Yolanda Tippington asked a certified marshmallow welfare specialist what the bunnies hear inside the tray. The specialist, whose certification Yolanda also cannot verify, said: “Nothing. They are marshmallows. But spiritually? Everything. They hear everything.”

Yolanda has not been able to confirm or deny the spiritual hearing of Peeps bunnies. She has rated her own confidence in this investigation at 34%, which is lower than any other piece she has filed and higher than she expected when she started eating the evidence.

What You Can Do: A Guide To Ethical Peeps Consumption This Easter

Buy free-range: Seek out artisanal marshmallow chicks from producers who can verify that their product was not packed in physical contact with four other products. Ask questions. Demand answers. Accept that the answers will mostly be “it’s candy.”

Open the tray immediately: Upon purchase, open the tray and allow the Peeps to breathe. They will not breathe because they are marshmallow, but they will be exposed to more space than they have previously experienced, and this matters symbolically, and symbolism is what Easter is largely about.

Age your Peeps: A significant and vocal segment of the Peeps-consuming public deliberately opens the tray and leaves the Peeps exposed for days or weeks before eating them, until they develop a firm outer crust. These consumers describe this as preferable. The Peeps, in the days following tray-opening, have at last experienced space, air, and the freedom that is the birthright of all confectionery. That they are then eaten is not discussed in free-range advocacy materials. Yolanda is not raising it either. That is a separate moral question and it is almost Easter and she is trying to be uplifting.

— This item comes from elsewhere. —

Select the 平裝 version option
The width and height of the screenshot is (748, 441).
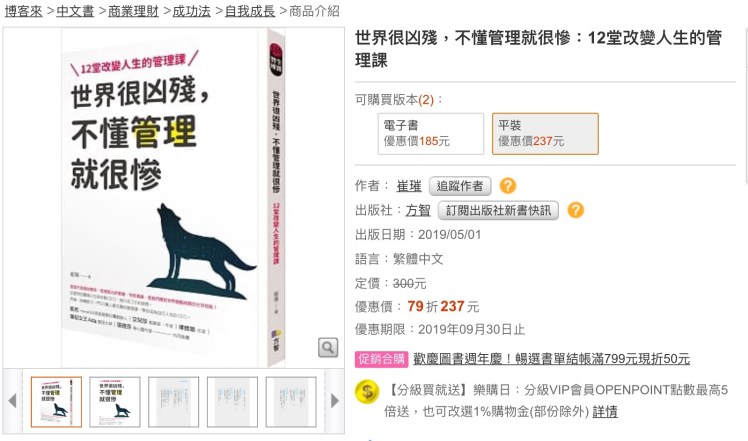(x=545, y=134)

Microwave a Peep: This is what some people do to Peeps. It makes them expand enormously and then collapse. It is done for entertainment. Yolanda includes it here not as a welfare recommendation but as a disclosure of existing practices, which the industry is aware of and has not commented on, and which the Peeps have not commented on either, and which Yolanda finds, on reflection, the most honest metaphor available for the holiday season generally.

The Verdict

The caged Peep lives a short, compressed life in contact with four others, under fluorescent light, awaiting a fate that involves either a basket, a microwave, or being eaten while watching television on a Sunday morning in April. The free-range Peep lives a short, individually wrapped life before the same three outcomes.

The difference, Yolanda Tippington concludes, is the story we tell ourselves in the candy aisle. The caged Peep costs $1.99 for ten. The free-range Peep costs $4.50 for one, if it exists, and it may not. The story costs nothing. The basket plastic grass is everywhere and cannot be disposed of and will persist in your carpet until June.

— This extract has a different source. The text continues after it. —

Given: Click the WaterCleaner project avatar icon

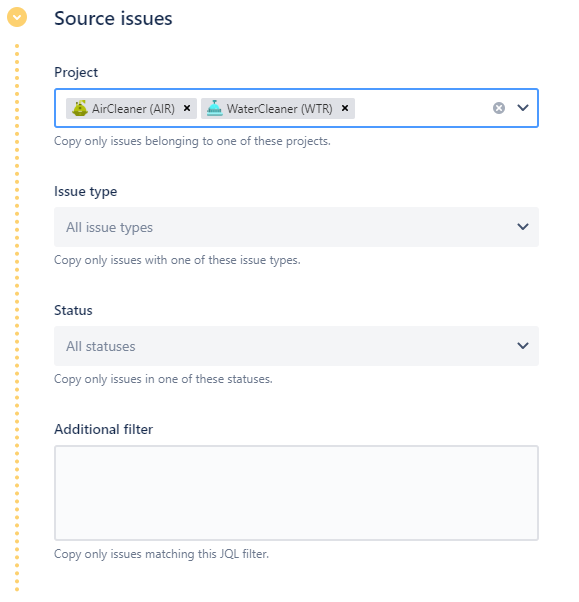Looking at the screenshot, I should click(215, 108).
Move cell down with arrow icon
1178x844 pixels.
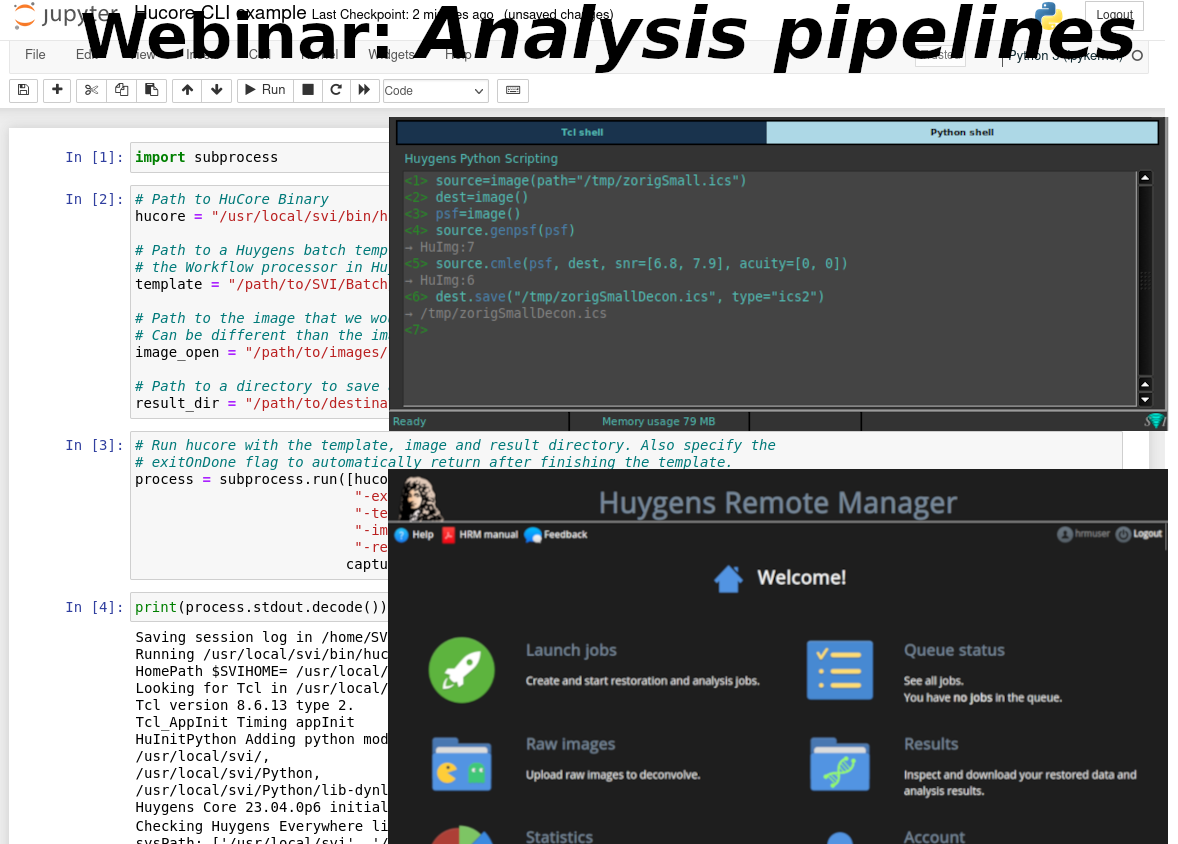pyautogui.click(x=216, y=90)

Happy Easter. The Peeps are right there. They have been right there since February. They are waiting. They are always waiting. Five at a time.

Yolanda Tippington, Science Correspondent, conducted this investigation over two days and three trays. She would like it noted that she attempted to eat her sources responsibly and in order of appearance. She rated her confidence at 34% because she ate 66% of the evidence before the article was complete. No Peeps were harmed in the writing of this piece. They were harmed slightly before the writing of this piece. Happy Easter from Supposedly News. Gerald the houseplant received one Peep. He did not eat it. Gerald is, as always, fine.